- Exercise goal -
What is needed here is an exact repetition of the records below, beginning at the line that has "Screen dimensions: 1568x453" and stopping after the line that has "Click the X".

───── Records ─────

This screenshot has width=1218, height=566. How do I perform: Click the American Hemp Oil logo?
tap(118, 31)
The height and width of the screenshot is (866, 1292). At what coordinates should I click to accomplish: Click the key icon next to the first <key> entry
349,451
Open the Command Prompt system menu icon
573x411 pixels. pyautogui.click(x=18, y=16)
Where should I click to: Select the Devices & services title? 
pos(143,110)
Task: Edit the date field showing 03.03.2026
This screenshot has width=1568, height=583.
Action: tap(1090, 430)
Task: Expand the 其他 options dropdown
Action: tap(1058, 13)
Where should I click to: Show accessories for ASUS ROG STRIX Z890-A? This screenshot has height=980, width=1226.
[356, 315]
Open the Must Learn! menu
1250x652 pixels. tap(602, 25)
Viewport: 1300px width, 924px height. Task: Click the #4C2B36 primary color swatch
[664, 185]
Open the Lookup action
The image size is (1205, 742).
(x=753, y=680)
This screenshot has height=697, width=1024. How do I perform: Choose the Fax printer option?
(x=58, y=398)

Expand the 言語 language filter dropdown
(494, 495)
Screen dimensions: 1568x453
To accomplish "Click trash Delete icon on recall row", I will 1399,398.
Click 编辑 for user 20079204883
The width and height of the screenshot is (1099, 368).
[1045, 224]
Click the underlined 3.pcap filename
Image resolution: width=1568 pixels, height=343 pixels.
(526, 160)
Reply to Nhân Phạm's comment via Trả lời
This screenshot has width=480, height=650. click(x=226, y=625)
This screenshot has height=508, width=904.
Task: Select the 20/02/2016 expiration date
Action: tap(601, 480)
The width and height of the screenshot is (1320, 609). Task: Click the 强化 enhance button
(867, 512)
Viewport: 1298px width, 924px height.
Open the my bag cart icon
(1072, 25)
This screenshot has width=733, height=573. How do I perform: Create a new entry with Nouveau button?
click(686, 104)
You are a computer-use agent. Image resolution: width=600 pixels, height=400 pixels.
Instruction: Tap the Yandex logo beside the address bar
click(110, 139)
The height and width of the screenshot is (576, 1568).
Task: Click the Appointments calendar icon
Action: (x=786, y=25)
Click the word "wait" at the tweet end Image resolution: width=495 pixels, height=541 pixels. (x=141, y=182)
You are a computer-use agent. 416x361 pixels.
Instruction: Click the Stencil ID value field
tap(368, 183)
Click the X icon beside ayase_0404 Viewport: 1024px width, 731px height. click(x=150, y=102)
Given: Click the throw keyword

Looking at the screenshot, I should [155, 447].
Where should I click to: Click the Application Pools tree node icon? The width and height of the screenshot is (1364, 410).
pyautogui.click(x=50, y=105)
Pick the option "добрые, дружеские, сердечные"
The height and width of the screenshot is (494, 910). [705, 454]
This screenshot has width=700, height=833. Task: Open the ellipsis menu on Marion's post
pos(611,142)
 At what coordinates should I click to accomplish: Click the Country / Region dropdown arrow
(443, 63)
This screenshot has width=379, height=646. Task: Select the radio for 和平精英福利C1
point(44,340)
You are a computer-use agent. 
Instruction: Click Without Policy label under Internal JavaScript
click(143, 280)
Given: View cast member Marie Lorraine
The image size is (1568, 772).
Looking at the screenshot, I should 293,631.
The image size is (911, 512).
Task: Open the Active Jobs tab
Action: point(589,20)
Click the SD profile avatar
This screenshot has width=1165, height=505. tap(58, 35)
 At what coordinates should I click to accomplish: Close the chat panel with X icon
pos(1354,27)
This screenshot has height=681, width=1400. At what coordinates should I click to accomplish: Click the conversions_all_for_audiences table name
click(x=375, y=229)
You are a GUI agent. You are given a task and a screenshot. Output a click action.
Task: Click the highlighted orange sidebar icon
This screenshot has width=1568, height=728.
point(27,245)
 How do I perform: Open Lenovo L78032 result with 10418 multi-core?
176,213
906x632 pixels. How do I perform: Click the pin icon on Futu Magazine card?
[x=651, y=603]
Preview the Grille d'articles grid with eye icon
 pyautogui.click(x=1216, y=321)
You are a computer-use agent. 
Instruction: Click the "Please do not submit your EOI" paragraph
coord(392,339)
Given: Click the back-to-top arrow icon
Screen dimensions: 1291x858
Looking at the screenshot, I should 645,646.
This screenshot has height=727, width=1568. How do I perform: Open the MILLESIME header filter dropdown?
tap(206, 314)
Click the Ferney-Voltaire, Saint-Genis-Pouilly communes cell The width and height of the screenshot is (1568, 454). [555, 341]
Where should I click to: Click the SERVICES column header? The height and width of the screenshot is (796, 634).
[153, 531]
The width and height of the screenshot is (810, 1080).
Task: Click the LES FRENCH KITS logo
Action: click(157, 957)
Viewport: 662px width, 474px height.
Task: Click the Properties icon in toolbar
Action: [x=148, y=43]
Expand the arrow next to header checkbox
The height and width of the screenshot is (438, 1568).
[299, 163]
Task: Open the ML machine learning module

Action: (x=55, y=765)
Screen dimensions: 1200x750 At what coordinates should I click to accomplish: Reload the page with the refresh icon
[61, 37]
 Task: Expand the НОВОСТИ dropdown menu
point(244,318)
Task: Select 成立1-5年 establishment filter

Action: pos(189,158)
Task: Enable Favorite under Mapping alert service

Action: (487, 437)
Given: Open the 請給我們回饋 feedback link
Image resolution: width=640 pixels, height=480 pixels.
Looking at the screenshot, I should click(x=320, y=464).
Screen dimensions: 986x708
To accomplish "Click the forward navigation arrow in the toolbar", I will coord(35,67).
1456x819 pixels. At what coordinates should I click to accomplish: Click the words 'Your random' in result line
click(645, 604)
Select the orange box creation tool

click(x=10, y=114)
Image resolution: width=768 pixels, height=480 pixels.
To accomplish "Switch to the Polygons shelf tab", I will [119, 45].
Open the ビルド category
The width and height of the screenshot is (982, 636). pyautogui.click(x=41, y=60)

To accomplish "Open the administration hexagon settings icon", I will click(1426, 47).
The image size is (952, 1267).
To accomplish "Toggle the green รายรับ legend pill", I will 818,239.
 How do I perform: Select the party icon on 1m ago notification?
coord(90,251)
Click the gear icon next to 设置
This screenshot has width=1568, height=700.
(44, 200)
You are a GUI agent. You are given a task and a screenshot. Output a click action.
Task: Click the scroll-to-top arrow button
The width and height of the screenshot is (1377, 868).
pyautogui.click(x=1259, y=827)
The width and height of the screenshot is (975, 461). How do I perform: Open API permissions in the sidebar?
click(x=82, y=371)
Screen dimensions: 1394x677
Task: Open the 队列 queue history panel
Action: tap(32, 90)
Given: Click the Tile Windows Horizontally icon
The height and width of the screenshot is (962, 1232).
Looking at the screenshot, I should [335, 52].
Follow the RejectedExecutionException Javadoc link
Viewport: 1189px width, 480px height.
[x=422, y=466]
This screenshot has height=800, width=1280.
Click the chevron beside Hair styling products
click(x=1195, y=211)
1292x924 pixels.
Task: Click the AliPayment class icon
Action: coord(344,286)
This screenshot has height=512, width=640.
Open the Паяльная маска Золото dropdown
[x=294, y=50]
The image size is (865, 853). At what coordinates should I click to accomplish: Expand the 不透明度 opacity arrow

─────

- Response -
Screen dimensions: 1568x453
To accomplish "Click trash Delete icon on recall row", I will 1399,398.
Click 编辑 for user 20079204883
The width and height of the screenshot is (1099, 368).
[1045, 224]
Click the underlined 3.pcap filename
Image resolution: width=1568 pixels, height=343 pixels.
(526, 160)
Reply to Nhân Phạm's comment via Trả lời
This screenshot has width=480, height=650. click(x=226, y=625)
This screenshot has height=508, width=904.
Task: Select the 20/02/2016 expiration date
Action: tap(601, 480)
The width and height of the screenshot is (1320, 609). Task: Click the 强化 enhance button
(867, 512)
Viewport: 1298px width, 924px height.
Open the my bag cart icon
(1072, 25)
This screenshot has width=733, height=573. How do I perform: Create a new entry with Nouveau button?
click(686, 104)
You are a computer-use agent. Image resolution: width=600 pixels, height=400 pixels.
Instruction: Tap the Yandex logo beside the address bar
click(110, 139)
The height and width of the screenshot is (576, 1568).
Task: Click the Appointments calendar icon
Action: (x=786, y=25)
Click the word "wait" at the tweet end Image resolution: width=495 pixels, height=541 pixels. (x=141, y=182)
You are a computer-use agent. 416x361 pixels.
Instruction: Click the Stencil ID value field
tap(368, 183)
Click the X icon beside ayase_0404 Viewport: 1024px width, 731px height. click(x=150, y=102)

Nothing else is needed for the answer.